Overcoming the neuroleptic‐induced deficit syndrome: clinical observations with remoxipride

Remoxipride is a selective dopamine D 2 antagonist with virtually no activity on other transmitter receptors. It antagonizes dopamine agonists within a wide dose range in animals when it does not cause sedation or akinesia. Clinical studies with remoxipride have demonstrated antipsychotic efficacy apparently equal to classical neuroleptics in short‐ and long‐term treatment of schizophrenia. Remoxipride has a low extrapyramidal syndrome (EPS) profile, and it is generally well tolerated. In clinical practice remoxipride has been reported to differ from classical neuroleptics with regard to subjective side effects. On switching to remoxipride, patients report improvement in cognitive, conative, affective and emotional functions. In many cases the reports are supported by family members and/or caregivers.
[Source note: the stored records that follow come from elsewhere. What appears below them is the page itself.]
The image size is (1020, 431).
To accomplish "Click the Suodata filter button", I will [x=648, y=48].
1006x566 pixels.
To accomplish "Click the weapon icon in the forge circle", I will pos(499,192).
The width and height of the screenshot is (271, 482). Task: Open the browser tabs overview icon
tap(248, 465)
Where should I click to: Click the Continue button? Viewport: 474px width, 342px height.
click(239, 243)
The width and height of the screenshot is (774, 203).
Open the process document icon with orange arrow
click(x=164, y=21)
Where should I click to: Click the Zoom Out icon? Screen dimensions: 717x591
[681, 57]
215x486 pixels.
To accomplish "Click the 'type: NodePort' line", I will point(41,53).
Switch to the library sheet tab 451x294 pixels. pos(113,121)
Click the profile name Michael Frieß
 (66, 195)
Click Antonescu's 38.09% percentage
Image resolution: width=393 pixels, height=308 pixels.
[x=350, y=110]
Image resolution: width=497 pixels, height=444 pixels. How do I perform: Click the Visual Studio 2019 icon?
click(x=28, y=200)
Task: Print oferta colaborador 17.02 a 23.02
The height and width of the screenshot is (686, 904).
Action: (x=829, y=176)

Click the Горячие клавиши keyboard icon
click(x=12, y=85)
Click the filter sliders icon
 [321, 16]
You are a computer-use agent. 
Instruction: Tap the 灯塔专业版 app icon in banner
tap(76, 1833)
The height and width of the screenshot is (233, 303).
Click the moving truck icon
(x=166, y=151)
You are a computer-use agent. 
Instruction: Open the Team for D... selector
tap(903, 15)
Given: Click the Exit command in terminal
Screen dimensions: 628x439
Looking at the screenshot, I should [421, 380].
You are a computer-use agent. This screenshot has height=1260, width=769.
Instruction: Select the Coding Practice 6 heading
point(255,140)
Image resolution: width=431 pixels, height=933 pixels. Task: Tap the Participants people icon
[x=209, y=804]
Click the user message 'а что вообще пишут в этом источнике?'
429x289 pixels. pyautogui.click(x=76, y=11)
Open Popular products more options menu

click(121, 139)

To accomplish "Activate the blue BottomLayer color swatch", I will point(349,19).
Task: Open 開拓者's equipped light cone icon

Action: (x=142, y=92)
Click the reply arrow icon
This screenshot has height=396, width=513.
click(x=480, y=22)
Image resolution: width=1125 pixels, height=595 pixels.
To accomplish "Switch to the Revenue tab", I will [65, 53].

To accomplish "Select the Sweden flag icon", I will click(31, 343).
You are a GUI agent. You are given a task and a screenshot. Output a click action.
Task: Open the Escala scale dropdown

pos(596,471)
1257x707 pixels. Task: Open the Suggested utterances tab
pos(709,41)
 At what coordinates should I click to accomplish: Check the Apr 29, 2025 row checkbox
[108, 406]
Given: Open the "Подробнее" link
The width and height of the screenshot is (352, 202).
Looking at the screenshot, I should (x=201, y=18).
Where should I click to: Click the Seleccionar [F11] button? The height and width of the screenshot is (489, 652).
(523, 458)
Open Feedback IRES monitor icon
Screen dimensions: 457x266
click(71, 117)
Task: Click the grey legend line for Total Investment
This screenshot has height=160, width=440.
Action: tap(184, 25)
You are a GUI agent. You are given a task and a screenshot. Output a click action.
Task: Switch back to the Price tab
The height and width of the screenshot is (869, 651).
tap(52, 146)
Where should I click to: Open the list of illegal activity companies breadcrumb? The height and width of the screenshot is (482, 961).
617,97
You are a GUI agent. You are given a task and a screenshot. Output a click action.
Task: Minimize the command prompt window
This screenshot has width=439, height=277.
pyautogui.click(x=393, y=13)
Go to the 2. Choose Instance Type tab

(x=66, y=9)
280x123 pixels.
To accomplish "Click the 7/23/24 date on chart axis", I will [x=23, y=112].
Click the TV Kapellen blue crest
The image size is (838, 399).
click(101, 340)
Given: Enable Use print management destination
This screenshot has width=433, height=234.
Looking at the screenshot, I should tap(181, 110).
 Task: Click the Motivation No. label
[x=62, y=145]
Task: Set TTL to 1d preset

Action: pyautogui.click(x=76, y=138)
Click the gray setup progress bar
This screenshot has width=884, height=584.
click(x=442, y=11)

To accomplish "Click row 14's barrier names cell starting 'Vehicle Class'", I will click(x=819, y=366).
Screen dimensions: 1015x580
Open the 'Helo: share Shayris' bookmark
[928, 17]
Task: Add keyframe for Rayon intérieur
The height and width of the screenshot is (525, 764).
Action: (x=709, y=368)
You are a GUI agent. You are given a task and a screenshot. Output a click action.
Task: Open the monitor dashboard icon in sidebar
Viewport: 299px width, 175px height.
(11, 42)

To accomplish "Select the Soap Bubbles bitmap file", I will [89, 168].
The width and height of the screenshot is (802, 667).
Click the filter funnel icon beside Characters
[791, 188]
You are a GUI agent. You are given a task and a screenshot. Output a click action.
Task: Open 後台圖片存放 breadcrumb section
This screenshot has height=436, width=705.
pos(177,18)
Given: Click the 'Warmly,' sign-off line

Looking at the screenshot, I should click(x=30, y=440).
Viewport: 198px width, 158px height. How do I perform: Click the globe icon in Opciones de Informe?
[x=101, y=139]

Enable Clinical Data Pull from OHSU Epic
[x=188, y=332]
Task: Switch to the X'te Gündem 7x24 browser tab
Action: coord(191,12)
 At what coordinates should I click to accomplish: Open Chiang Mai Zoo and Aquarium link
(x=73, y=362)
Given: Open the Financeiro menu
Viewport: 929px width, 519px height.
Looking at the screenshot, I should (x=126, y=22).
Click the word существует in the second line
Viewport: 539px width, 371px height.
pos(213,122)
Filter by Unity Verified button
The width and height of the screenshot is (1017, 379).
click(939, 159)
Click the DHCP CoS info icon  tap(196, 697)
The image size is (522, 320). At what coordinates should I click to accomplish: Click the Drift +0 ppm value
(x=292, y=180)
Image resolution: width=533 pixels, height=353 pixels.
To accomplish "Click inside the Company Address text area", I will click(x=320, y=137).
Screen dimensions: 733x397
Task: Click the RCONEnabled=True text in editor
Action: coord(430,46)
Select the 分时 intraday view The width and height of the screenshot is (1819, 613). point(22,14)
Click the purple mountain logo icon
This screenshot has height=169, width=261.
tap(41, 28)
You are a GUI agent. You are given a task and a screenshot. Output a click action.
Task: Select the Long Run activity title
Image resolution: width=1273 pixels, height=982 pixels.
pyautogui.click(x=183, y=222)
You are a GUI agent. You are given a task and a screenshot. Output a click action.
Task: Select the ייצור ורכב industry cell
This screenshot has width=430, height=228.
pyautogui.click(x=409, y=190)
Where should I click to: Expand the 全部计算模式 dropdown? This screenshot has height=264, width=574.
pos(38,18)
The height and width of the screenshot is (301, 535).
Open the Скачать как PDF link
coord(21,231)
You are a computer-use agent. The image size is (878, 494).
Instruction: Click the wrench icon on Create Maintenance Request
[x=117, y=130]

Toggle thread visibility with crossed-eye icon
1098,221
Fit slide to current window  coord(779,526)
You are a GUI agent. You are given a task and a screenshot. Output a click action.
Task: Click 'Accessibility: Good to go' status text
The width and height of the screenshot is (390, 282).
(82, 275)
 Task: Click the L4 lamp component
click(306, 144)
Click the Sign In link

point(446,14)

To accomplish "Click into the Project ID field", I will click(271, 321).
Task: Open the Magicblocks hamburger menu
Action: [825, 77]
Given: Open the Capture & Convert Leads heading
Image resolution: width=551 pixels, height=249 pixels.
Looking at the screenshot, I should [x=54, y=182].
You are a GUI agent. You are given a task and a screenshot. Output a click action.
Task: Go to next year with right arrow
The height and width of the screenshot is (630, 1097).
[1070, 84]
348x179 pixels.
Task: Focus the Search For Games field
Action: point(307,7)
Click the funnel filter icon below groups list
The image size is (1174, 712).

Although anecdotal, such reports are in line with the low EPS profile of remoxipride and its weak sedative properties. It may indicate that remoxipride does not elicit the neuroleptic‐induced deficit syndrome, commonly experienced with classical neuroleptics, or that remoxipride improves the deficit syndrome (or primary negative symptoms) of schizophrenia. These and other hypotheses need to be confirmed by formal clinical studies.